One of the most profound challenges for multiversal law is the question of who or what is entitled to its protections. Traditional legal systems often define personhood narrowly—based on species, origin, or a specific checklist of cognitive abilities. Such definitions fail catastrophically when faced with a collective hive-mind, a self-aware planetary ecosystem, a ascended artificial intelligence spanning a nebula, or a temporal entity that exists non-linearly. The IMJ recognized early that a restrictive definition would not only be unjust but would create dangerous classes of 'non-persons' whose exploitation could destabilize the multiverse. Thus, the Anthropic Continuum Scale (ACS) was developed, moving away from a binary 'person/not-person' model to a graduated spectrum of legal recognition and corresponding rights.
The ACS assesses an entity across multiple vectors: Self-Awareness, Communicative Capacity, Moral Agency, Historical Continuity, and Capacity for Suffering/Jubilation. An entity's placement on the continuum determines its access to the rights enshrined in the Multiversal Legal Compact.

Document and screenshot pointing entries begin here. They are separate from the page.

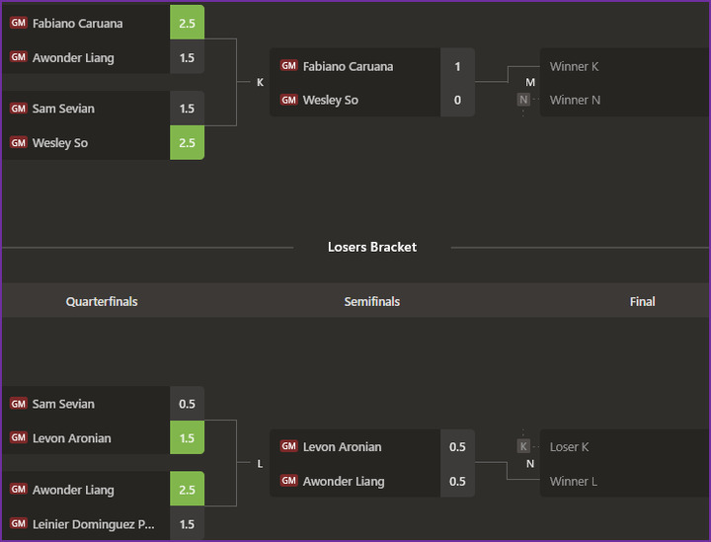Open the Loser K placeholder slot
Viewport: 711px width, 542px height.
pos(569,446)
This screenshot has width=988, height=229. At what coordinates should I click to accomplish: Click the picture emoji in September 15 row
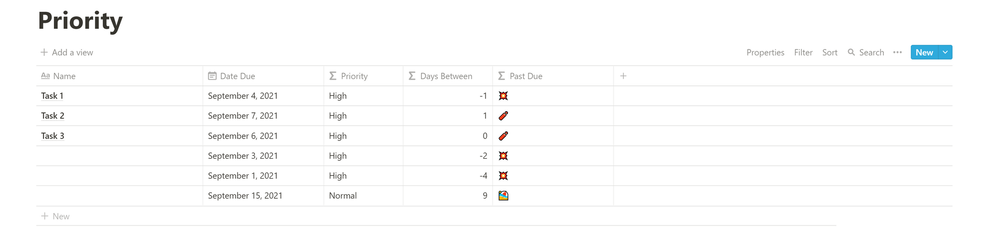(x=503, y=195)
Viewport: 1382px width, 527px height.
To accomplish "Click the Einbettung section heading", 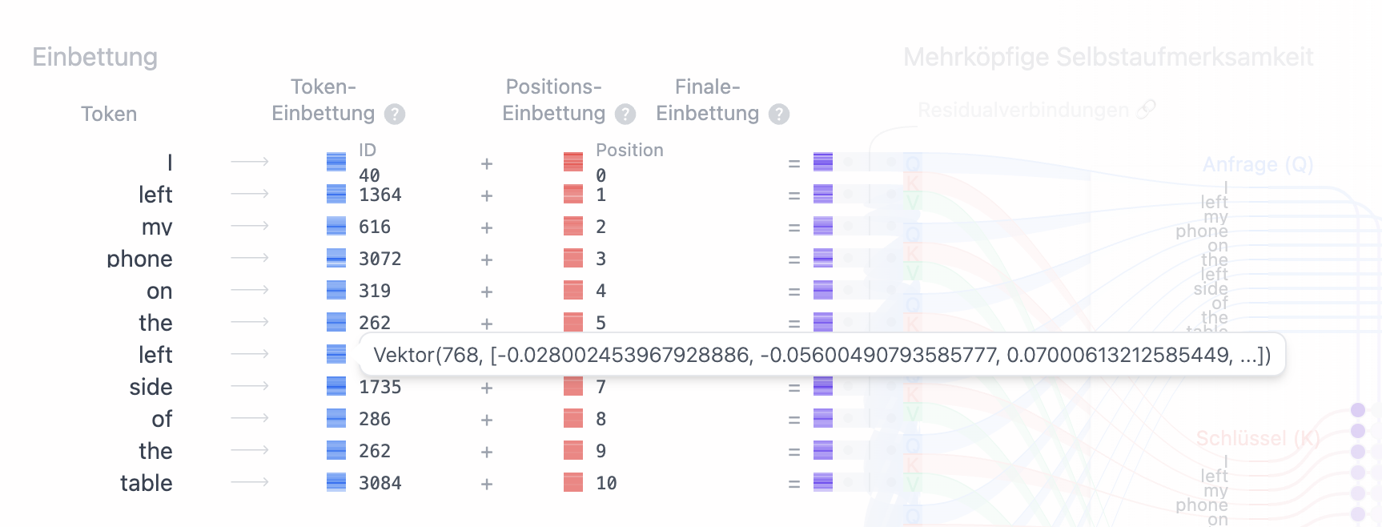I will point(94,57).
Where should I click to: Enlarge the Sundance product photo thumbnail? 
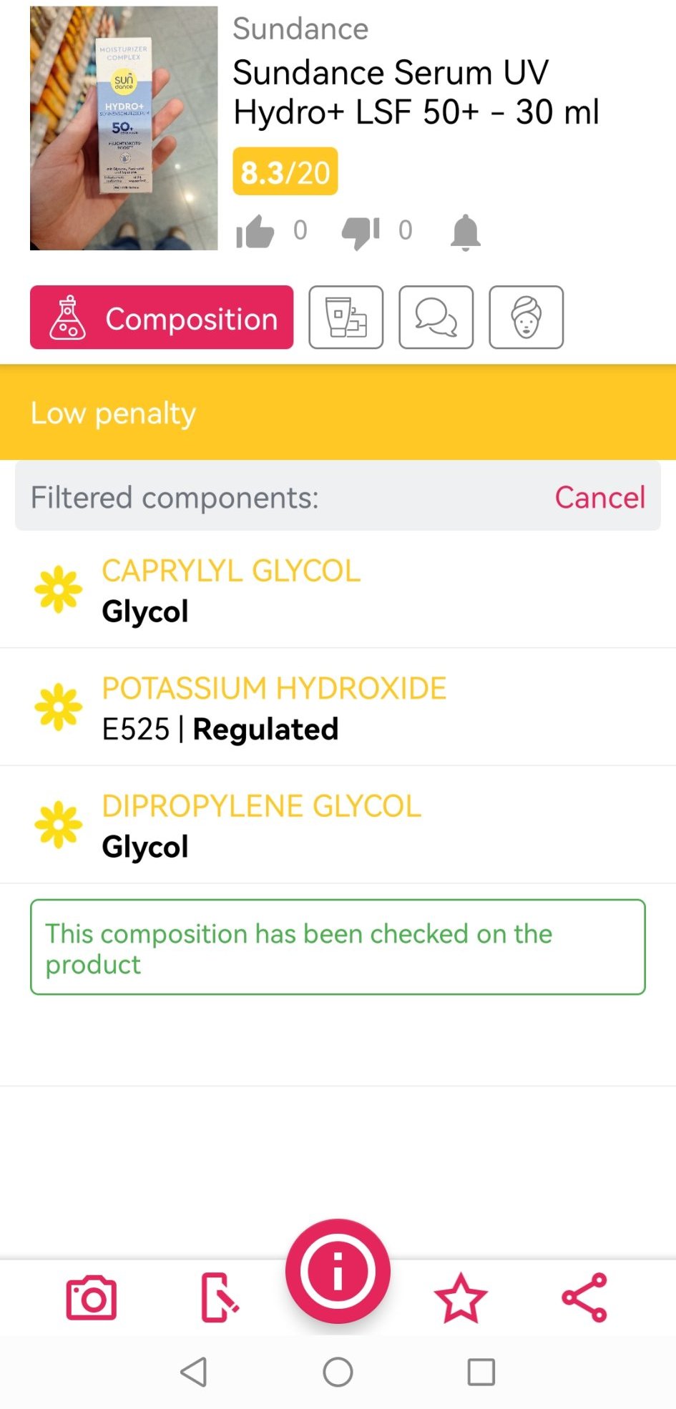click(124, 128)

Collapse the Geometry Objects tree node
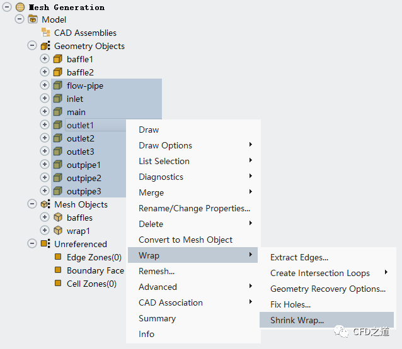32,46
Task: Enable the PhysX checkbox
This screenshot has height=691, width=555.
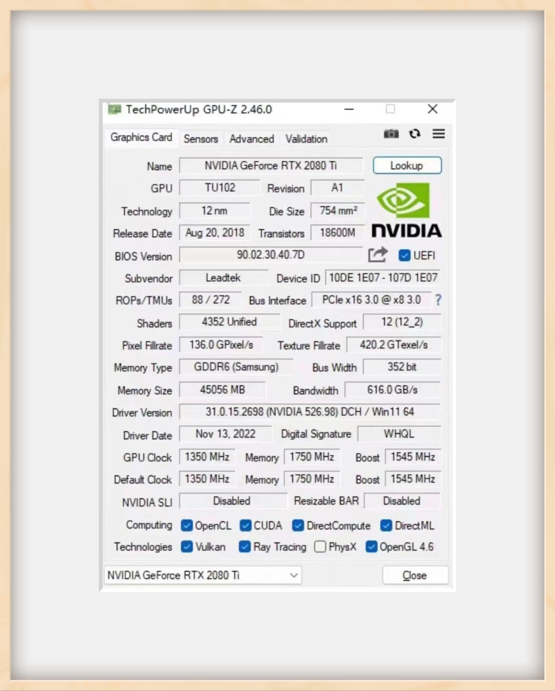Action: pos(320,547)
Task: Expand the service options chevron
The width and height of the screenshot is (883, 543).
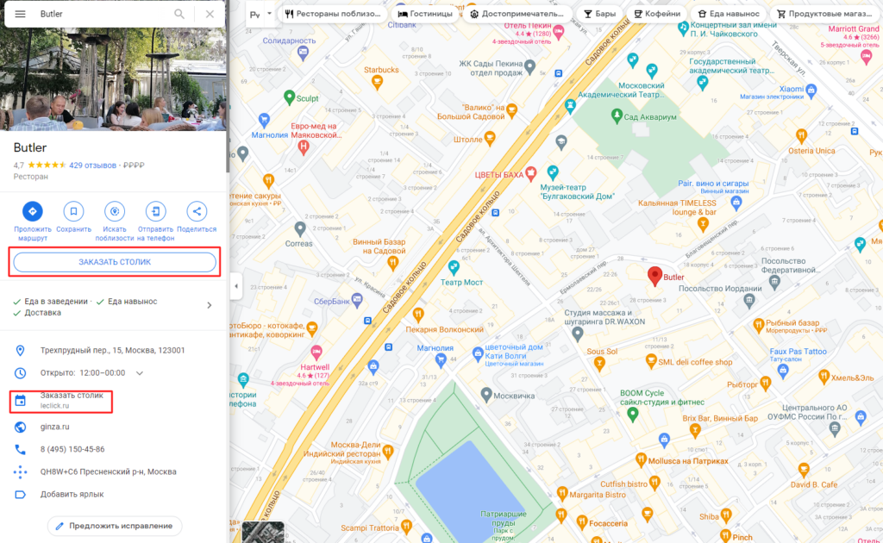Action: tap(210, 305)
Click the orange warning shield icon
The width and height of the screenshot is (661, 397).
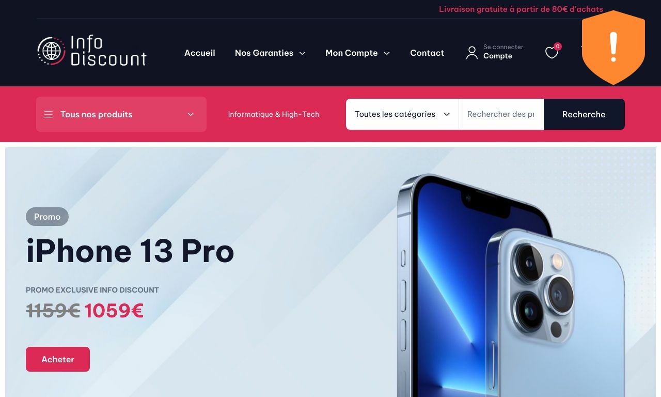pos(613,48)
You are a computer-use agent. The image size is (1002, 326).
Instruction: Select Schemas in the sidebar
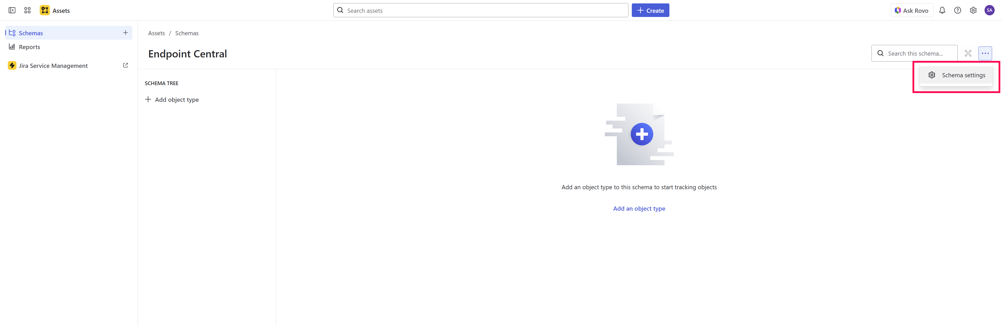pos(31,33)
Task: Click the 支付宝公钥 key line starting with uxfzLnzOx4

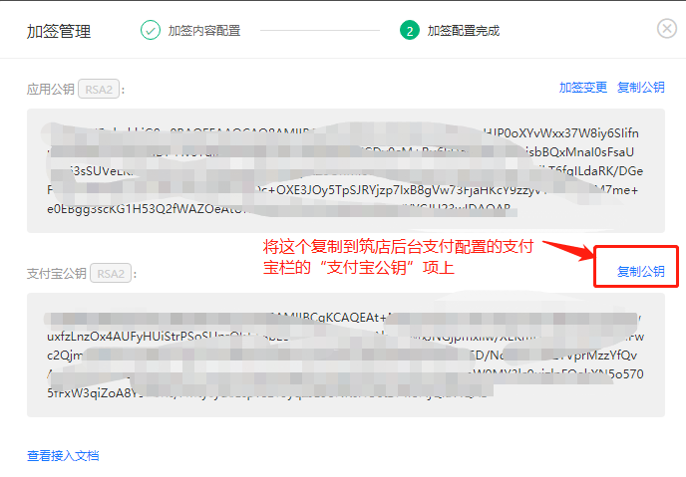Action: coord(346,337)
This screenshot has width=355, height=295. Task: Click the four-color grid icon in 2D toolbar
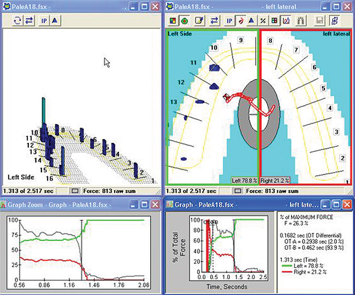pyautogui.click(x=173, y=21)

The application of the ACS is never static. The landmark case 'The Gathered Choir vs. The Mining Consortium' involved a crystalline network that communicated through gravitational waves, which a corporation argued was merely a 'resonant geological formation.' IMJ xenolinguists proved the network exhibited complex storytelling and mourning for destroyed nodes. The court ruled it a Tier 2 entity, halting the mining operation and establishing 'harmonic integrity' as a protected right. This flexible, evidence-based approach allows multiversal law to evolve with our understanding of consciousness itself.